|Born||30 November 1946|
|Alma mater||University of Wisconsin|
|Doctoral advisor||Hilary Putnam|
|Philosophy of science, philosophy of mathematics, epistemology, philosophy of mind|
|Mathematical fictionalism, epistemic rejectionism|
Hartry H. Field (born November 30, 1946) is an American philosopher. He is Silver Professor of Philosophy at New York University; he is a notable contributor to philosophy of science, philosophy of mathematics, epistemology, and philosophy of mind.
Field earned a B.A. in mathematics from the University of Wisconsin in 1967 and an M.A. in philosophy from Harvard University in 1968. He earned his Ph.D. in philosophy from Harvard in 1972 under the direction of Hilary Putnam. He taught first at Princeton University, and then at the University of Southern California and City University of New York Graduate Center before joining the NYU faculty.

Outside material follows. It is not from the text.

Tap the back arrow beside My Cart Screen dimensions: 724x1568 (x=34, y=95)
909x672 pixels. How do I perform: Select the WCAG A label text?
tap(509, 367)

Field's first work was a commentary on Alfred Tarski's theory of truth, which he has worked on since 1972. His current view on this matter is in favor of a deflationary theory of truth. His most influential work produced in this period is probably "Theory Change and the Indeterminacy of Reference" (Journal of Philosophy, 70(14): 462-481), in which he introduced the concept of partial denotation.
In the 1980s, Field started a project in the philosophy of mathematics discussing mathematical fictionalism, the doctrine that all mathematical statements are merely useful fictions, and should not be taken to be literally true. More precisely, Field holds that the existence of sets may be denied, in opposition to Quine-Putnam indispensability argument of Quine and Putnam.